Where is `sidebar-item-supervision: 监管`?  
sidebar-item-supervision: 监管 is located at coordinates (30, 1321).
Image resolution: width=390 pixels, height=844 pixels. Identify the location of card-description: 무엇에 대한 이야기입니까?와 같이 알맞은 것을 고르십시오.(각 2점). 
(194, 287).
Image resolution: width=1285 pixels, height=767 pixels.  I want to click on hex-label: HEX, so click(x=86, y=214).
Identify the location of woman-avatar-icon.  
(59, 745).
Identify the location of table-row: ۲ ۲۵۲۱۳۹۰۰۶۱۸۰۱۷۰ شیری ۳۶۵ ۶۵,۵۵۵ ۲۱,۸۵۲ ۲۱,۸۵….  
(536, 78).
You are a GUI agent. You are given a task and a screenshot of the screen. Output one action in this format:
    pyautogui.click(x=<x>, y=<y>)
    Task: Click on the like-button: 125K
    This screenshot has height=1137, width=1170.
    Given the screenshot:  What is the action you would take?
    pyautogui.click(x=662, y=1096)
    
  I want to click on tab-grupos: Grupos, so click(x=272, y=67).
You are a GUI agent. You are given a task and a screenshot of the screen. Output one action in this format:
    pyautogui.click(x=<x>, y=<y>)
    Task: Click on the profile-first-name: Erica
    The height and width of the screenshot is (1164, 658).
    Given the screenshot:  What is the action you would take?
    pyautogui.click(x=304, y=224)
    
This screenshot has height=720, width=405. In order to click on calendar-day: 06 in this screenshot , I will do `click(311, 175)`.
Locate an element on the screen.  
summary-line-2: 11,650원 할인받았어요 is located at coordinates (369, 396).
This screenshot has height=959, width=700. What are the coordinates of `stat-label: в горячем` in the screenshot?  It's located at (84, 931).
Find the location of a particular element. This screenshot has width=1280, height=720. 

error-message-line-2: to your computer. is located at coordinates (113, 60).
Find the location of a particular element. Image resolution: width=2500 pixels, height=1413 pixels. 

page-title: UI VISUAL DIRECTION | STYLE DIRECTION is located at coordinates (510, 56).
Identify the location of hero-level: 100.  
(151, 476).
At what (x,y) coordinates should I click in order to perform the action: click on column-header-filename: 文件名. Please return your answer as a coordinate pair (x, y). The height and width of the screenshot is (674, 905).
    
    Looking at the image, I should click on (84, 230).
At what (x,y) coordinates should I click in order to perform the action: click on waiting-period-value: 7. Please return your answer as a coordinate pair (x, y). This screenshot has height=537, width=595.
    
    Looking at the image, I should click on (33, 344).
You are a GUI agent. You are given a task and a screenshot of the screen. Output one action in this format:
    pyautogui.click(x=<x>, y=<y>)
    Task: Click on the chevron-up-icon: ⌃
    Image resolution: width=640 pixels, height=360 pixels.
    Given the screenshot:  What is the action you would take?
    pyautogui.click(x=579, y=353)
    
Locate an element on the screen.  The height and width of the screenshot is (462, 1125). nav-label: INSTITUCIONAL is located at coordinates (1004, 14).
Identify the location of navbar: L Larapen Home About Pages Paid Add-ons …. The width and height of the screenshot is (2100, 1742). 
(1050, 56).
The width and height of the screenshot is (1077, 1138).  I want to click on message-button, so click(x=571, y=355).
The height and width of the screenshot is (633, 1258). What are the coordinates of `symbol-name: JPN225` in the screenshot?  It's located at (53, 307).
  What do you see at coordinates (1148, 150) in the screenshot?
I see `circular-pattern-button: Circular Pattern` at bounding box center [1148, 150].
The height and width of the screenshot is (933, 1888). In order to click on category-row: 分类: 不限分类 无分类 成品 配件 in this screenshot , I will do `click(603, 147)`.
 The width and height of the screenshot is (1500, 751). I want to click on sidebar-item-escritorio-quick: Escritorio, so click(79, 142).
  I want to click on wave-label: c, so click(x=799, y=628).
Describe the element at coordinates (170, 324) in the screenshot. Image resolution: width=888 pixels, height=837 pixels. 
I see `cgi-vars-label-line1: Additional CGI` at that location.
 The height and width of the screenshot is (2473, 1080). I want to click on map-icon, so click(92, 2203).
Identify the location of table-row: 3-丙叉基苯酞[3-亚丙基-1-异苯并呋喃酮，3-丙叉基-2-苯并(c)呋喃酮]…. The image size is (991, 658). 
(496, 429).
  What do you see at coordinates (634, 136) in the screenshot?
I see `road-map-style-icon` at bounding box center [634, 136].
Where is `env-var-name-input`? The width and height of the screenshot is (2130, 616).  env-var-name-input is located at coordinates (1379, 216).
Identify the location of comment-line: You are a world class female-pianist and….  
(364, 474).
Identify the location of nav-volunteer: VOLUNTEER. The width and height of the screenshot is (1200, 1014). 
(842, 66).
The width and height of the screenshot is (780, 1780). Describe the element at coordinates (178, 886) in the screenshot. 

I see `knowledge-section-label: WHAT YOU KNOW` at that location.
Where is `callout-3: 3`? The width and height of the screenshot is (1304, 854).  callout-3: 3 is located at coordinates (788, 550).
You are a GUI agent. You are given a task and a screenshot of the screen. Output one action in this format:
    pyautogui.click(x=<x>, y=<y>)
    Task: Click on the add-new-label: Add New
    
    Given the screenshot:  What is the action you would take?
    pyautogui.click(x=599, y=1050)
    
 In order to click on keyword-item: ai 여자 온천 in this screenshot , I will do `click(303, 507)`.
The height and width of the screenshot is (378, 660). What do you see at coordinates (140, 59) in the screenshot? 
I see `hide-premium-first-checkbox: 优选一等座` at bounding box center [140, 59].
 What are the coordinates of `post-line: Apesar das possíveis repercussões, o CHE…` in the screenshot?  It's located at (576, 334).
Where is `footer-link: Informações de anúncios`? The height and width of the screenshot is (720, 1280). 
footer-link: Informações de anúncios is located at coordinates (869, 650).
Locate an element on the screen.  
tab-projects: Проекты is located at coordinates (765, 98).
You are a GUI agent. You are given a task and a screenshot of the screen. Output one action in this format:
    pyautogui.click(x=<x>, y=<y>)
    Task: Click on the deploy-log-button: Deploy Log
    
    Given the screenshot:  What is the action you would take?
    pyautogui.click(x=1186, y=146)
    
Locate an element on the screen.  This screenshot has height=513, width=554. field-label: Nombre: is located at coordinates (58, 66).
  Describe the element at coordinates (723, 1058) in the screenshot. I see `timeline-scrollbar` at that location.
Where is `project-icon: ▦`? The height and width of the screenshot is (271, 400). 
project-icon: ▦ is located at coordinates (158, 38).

^^^^^^^^

Exercise aim ▸
Copy the lines word for word, starting at the first line and ending at the line that contains "(194, 287).".

Response area ▸
Where is `sidebar-item-supervision: 监管`?  
sidebar-item-supervision: 监管 is located at coordinates (30, 1321).
Image resolution: width=390 pixels, height=844 pixels. Identify the location of card-description: 무엇에 대한 이야기입니까?와 같이 알맞은 것을 고르십시오.(각 2점). 
(194, 287).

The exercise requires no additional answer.